[Records contained in a dataset]
——
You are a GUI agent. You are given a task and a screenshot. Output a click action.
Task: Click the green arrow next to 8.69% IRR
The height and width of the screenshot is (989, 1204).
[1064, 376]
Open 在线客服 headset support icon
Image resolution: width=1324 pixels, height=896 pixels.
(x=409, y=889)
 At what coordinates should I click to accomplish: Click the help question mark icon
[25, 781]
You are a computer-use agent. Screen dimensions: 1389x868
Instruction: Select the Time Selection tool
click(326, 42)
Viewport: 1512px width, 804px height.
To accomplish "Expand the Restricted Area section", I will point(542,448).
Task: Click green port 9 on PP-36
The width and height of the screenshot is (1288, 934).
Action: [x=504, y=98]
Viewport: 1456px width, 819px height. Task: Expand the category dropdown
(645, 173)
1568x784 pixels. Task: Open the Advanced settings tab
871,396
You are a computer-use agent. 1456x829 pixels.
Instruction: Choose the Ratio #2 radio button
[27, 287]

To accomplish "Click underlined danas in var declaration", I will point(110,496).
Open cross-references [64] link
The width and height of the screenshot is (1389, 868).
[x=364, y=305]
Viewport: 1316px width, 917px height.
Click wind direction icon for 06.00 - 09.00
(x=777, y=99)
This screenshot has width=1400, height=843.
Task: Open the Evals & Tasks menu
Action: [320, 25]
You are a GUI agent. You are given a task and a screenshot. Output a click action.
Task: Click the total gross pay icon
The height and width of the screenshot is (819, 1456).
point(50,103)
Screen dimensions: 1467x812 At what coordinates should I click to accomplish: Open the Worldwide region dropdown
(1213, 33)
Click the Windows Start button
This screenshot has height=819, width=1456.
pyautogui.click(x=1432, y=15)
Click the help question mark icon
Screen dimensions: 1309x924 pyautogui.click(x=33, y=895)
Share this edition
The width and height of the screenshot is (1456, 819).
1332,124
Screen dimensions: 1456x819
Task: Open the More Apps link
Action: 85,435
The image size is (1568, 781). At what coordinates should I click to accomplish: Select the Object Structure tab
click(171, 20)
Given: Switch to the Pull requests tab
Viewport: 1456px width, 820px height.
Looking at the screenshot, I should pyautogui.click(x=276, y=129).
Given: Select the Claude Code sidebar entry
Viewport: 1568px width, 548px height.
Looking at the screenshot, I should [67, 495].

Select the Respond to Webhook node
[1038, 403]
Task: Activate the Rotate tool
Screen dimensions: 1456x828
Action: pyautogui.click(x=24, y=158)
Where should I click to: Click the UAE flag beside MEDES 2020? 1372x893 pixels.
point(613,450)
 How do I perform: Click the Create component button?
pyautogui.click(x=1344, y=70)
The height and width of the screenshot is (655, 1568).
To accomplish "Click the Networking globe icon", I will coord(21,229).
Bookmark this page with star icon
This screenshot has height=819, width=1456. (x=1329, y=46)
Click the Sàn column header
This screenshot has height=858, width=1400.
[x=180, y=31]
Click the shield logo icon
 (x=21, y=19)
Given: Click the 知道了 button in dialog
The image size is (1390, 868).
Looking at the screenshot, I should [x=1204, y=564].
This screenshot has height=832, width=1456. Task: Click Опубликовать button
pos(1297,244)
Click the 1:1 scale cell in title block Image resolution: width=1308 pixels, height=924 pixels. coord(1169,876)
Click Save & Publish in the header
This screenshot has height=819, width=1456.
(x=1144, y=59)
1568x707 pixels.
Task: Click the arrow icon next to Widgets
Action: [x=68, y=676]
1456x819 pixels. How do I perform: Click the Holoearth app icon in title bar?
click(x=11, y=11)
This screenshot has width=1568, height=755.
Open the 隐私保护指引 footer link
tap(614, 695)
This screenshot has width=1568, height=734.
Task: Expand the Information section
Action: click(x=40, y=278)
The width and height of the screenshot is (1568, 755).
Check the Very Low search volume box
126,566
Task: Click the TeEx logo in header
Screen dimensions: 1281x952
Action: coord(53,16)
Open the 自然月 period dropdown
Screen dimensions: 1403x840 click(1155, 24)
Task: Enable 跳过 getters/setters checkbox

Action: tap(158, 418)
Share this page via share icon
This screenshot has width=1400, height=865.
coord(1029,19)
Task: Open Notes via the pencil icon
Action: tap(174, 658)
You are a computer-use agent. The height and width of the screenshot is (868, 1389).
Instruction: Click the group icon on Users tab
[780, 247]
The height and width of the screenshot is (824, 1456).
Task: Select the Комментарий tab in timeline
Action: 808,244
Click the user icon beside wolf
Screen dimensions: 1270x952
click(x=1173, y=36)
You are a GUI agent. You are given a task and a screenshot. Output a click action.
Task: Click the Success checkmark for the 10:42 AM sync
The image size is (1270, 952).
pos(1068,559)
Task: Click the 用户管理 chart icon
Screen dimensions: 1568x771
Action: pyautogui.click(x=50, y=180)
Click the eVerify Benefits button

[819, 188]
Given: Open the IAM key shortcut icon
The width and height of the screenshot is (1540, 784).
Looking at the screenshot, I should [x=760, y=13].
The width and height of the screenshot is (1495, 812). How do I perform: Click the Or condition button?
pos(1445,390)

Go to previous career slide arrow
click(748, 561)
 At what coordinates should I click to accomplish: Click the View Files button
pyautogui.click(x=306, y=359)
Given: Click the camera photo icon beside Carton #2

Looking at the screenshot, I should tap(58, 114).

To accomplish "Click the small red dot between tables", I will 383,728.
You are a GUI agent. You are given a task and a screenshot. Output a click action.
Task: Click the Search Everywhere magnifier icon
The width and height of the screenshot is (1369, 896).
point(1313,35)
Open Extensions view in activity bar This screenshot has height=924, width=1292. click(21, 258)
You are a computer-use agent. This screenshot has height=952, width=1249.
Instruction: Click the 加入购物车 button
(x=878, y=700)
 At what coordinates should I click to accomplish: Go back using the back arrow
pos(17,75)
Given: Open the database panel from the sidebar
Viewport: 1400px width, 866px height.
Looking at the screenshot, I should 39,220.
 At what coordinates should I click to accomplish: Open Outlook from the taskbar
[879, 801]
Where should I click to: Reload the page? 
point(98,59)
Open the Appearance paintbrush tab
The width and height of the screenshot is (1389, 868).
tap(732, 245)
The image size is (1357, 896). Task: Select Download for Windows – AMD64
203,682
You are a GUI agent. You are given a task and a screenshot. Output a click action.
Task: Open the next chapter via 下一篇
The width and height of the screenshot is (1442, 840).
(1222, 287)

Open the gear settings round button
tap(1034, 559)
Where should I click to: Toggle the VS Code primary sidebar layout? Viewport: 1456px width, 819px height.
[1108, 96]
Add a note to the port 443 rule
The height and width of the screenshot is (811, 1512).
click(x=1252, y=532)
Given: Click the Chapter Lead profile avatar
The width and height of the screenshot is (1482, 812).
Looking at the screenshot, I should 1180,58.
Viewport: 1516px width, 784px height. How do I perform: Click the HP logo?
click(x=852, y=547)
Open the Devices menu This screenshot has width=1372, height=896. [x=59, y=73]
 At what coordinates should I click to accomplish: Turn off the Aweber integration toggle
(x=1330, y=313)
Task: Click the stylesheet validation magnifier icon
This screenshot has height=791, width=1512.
——
**Work task**
Check each line of the records for the string "magnifier" and copy those that have it.

**Finished exercise**
Task: Click the Search Everywhere magnifier icon
Task: Click the stylesheet validation magnifier icon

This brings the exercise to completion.